Reproduce the items below verbatim, beginning with the line that contains "Delete the 'boyut'" and continuing through the line that contains "[x=160, y=446]".

Records:
============

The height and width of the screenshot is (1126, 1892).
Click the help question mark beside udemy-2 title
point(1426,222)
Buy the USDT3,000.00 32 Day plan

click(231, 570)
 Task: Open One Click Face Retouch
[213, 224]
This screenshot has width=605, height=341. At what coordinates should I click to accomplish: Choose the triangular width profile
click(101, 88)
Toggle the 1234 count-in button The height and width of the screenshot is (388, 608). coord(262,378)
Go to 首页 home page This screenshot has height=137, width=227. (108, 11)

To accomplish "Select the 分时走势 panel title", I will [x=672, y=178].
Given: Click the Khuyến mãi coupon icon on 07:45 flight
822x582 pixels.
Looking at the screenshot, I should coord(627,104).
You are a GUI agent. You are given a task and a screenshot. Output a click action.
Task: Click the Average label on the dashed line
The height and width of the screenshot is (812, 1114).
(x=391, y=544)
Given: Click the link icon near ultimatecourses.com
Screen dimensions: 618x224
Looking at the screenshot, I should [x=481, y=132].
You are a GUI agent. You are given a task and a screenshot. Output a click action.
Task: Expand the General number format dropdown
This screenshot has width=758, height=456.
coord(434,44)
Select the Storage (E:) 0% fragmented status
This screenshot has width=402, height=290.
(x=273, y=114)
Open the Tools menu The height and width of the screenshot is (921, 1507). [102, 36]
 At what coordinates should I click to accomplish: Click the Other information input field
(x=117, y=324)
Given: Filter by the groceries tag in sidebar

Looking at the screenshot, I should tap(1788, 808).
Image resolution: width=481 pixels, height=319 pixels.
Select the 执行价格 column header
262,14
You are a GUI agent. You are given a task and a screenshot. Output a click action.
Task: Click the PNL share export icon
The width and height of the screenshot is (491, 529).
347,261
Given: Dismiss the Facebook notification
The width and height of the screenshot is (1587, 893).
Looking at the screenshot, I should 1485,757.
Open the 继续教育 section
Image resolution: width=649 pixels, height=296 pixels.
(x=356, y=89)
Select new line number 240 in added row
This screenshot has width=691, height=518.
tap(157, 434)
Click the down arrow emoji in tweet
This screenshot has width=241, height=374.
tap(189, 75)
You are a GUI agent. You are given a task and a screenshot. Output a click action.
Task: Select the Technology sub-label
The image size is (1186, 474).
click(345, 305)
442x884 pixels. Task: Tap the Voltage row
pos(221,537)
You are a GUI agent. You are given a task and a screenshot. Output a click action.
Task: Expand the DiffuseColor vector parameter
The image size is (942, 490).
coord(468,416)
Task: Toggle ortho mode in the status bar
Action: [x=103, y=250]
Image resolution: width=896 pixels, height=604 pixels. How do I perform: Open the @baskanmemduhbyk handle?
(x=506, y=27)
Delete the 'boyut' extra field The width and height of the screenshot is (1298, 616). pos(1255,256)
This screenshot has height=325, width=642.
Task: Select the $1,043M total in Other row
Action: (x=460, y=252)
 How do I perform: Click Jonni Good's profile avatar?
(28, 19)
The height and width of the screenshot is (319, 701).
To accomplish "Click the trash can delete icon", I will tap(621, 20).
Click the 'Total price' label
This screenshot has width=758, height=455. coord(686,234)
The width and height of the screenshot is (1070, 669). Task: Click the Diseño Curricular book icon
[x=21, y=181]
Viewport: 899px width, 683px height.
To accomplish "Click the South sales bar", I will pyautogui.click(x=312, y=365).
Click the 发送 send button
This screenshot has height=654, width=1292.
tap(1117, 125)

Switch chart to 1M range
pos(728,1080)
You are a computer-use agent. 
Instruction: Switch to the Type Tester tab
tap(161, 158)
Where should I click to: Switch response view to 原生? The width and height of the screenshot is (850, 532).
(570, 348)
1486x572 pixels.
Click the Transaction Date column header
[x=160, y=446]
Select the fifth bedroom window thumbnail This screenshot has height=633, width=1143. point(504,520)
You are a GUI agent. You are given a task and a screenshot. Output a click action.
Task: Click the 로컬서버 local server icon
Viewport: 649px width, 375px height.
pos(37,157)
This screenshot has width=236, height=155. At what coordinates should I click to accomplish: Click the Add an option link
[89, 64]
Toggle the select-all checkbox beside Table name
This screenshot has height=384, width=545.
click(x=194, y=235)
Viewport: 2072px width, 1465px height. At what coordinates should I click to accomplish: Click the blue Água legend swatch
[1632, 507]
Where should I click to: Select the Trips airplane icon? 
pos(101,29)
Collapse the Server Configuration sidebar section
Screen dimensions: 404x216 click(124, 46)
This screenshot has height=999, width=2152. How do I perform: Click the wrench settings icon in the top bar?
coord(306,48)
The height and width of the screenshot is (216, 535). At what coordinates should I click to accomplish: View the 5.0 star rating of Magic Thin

============

= FULL SOLUTION =
Delete the 'boyut' extra field The width and height of the screenshot is (1298, 616). pos(1255,256)
This screenshot has height=325, width=642.
Task: Select the $1,043M total in Other row
Action: (x=460, y=252)
 How do I perform: Click Jonni Good's profile avatar?
(28, 19)
The height and width of the screenshot is (319, 701).
To accomplish "Click the trash can delete icon", I will tap(621, 20).
Click the 'Total price' label
This screenshot has width=758, height=455. coord(686,234)
The width and height of the screenshot is (1070, 669). Task: Click the Diseño Curricular book icon
[x=21, y=181]
Viewport: 899px width, 683px height.
To accomplish "Click the South sales bar", I will pyautogui.click(x=312, y=365).
Click the 发送 send button
This screenshot has height=654, width=1292.
tap(1117, 125)

Switch chart to 1M range
pos(728,1080)
You are a computer-use agent. 
Instruction: Switch to the Type Tester tab
tap(161, 158)
Where should I click to: Switch response view to 原生? The width and height of the screenshot is (850, 532).
(570, 348)
1486x572 pixels.
Click the Transaction Date column header
[x=160, y=446]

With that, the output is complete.